Pour retrouver le vrai débat d'idées et dépasser la sclérose actuelle des courants, le Conseil national décide d'une Convention nationale qui débattra à la rentrée de ces propositions et déterminera la position de l'organisation du Parti pour l'année qui vient.


Avant de procéder au vote, Claude Estier, Président de séance, informe des modifications intervenues dans la composition du Conseil national depuis sa dernière réunion :

Pascal Lamy remplacé par Bernard Frimat ; Guy couderc remplacé par Philippe Dorthe ; Catherine Lalumière remplacée par René Praden ; Jean-Hugues Colonna remplacé par Paul Cuturello.

Premier vote :

Rappel du sens du vote :

Un vote positif vaut acceptation des propositions de Michel Rocard et adoption par le Conseil national,

Un vote négatif veut dire que non seulement le Premier secrétaire mais l'ensemble du secrétariat sont démissionnaires.

Les pouvoirs des éventuels absents ou de ceux qui dont dû partir sont transférés à des membres de la liste complémentaire.

Il est procédé au vote par appel nominal.

Les résultats du vote :

Pour : 88
Contre : 120
Abstentions : 48
Refus de vote : 2

Après l'intervention de Michel Rocard qui prend acte du résultat du vote – intervention dont vous trouverez ci-contre l'intégralité – s'ouvre un débat sur les conséquences politiques et le choix de la procédure pour la désignation d'une direction nationale.

Il a été choisi de faire passer les extraits significatifs des interventions de chacun.


Michel Rocard

Chers camarades, je vous ai proposé ce matin de dépasser les courants, je vous ai proposé de vous rassembler autour d'un objectif de rénovation du Parti et de la gauche. Je vous ai proposé de vous rassembler sur une ligne et une stratégie de politique claire, celle que les Français attendent de nous.

Vous avez fait un autre choix. Je le regrette, pour toute la gauche. Je vous remets mon mandat de Premier secrétaire, accompagné de celui de tout le secrétariat national.

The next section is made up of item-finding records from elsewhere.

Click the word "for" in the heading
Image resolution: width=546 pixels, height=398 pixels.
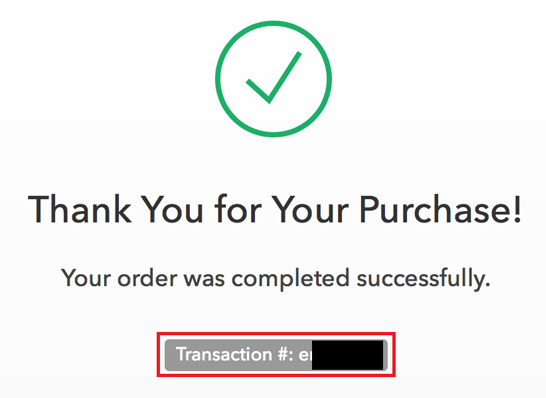(238, 210)
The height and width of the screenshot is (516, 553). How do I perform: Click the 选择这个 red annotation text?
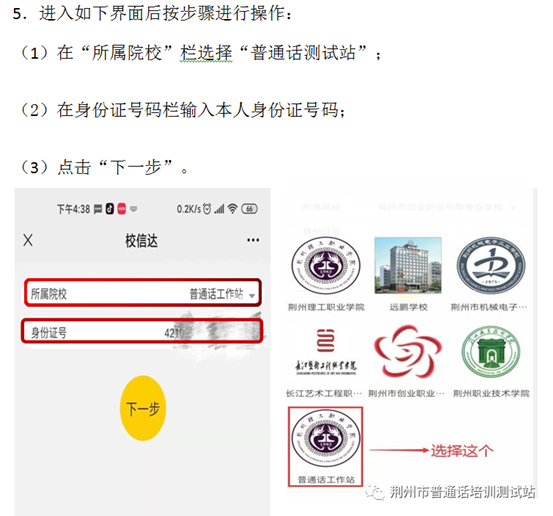click(462, 451)
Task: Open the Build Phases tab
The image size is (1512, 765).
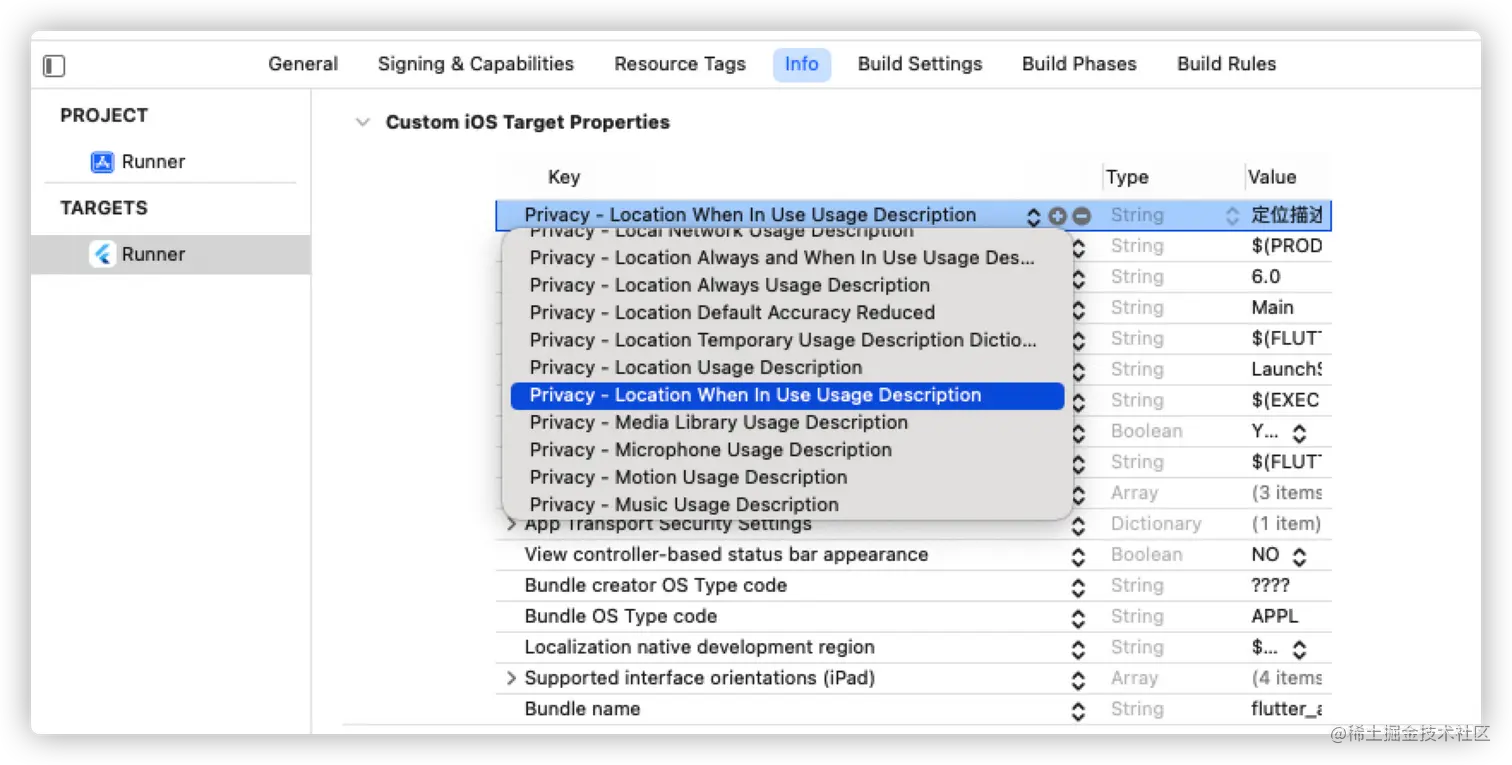Action: pyautogui.click(x=1079, y=64)
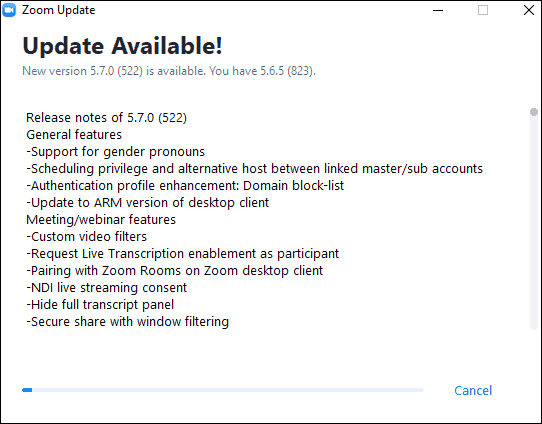
Task: Click the "Update Available!" heading
Action: pos(122,46)
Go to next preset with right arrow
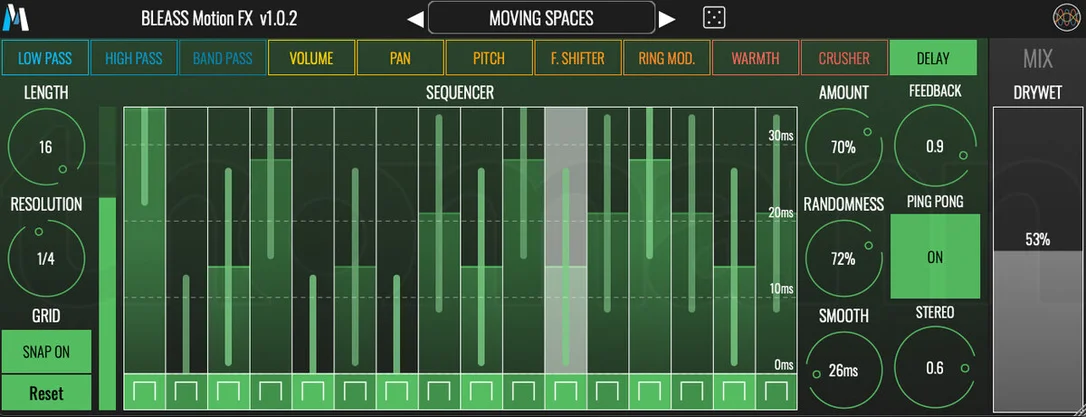 [x=666, y=19]
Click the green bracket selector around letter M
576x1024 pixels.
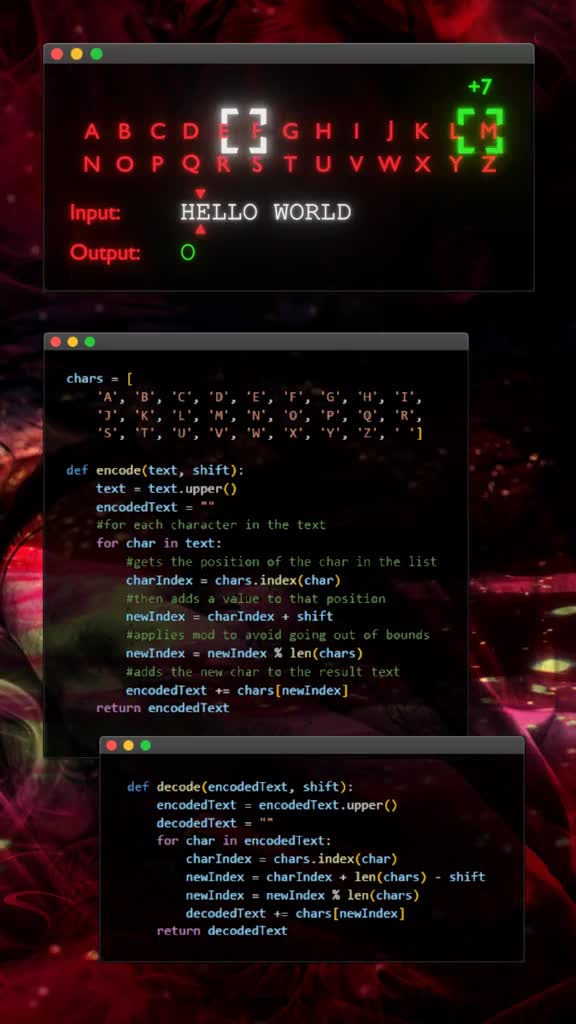point(481,131)
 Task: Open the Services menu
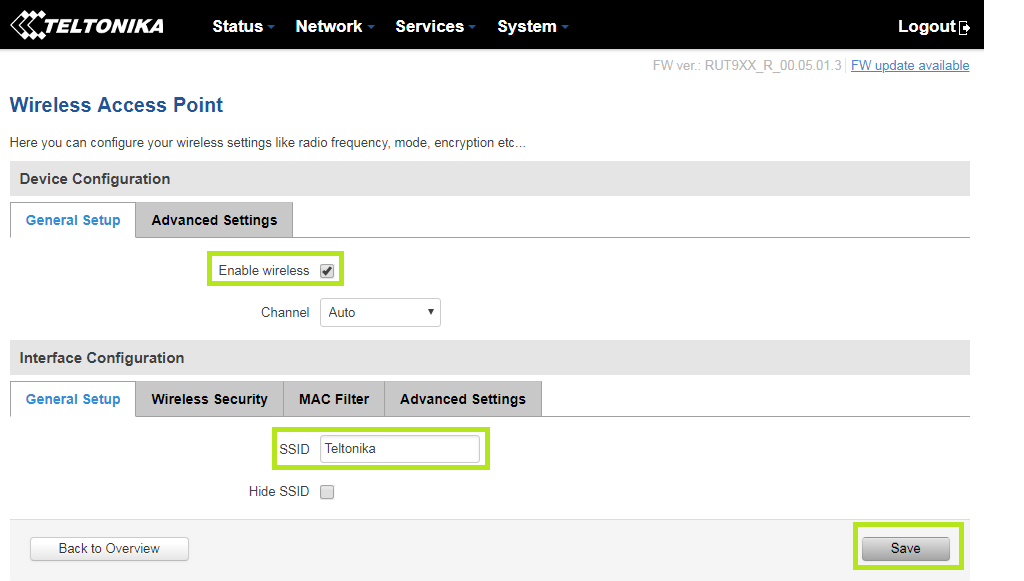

Je pense que le Bureau national élu par le Congrès a compétence pour mettre en place l'organisme provisoire de gestion qui sera en charge des affaires courantes du Parti et convoquera les instances nécessaires pour traiter de la suite.

Pour ma part, mes chers camarades, je serai toujours un combattant de l'espérance.


Claude Bartolone

Je vous lirai simplement l'article 7-15 des statuts adoptés au moment du dernier congrès :

Le Premier secrétaire du Parti est élu à bulletins secrets, au scrutin majoritaire à deux tours, par les délégués au Congrès nationale, au terme de celui-ci.

Seuls peuvent se présenter au deuxième tour de scrutin les deux candidats ayant recueilli le plus grand nombre de suffrages. En cas de vacance du poste de premier secrétaire, le Conseil national procède à l'élection de son remplaçant dans les conditions décrites à l'alinéa précédent.


Pierre Mauroy

Un Premier secrétaire s'accorde à une ligne politique, et il est investi par le Congrès et présente au Bureau national qui l'approuve, le secrétariat. En général cela se passe ainsi.

Lorsqu'on se trouve dans une situation où finalement le Premier secrétaire est sanctionné pour une élection, avec une direction dont les uns dirigeaient la campagne, dont les autres, encore il y a huit jours, nous disaient que c'était la meilleure direction ; lorsqu'on est dans ce cas de figure politique, que l'on peut qualifier d'exceptionnel, on est dans une situation que seuls les militants d'un congrès peuvent trancher. Voilà ce que le pense.


Julien Dray

Il appartient maintenant aux militants du Parti socialiste, à partir du vote qui a été émis, de tirer toutes les conséquences du point de vue de la reconstruction d'une direction sur la base d'une orientation politique. Il n'y a qu'une instance qui peut le faire évidemment, c'est le Congrès du Parti socialiste.

Je demande à ce que vous preniez en considération qu'il y a, dans 15 jours, une initiative les 2 et 3 juillet. Il faut préparer cette fête. Je demande simplement qu'on me donne la possibilité de savoir comment nous assumons cette transition.


Daniel Vaillant

Michel Rocard a été élu Premier secrétaire avec 83 % des délégués du Congrès. Il s'en va. Je pense que nos militants ne comprendraient pas que, dans le cénacle représentatif que nous formons ici, nous puissions ce soir, comme cela, prendre des décisions qui les engagent.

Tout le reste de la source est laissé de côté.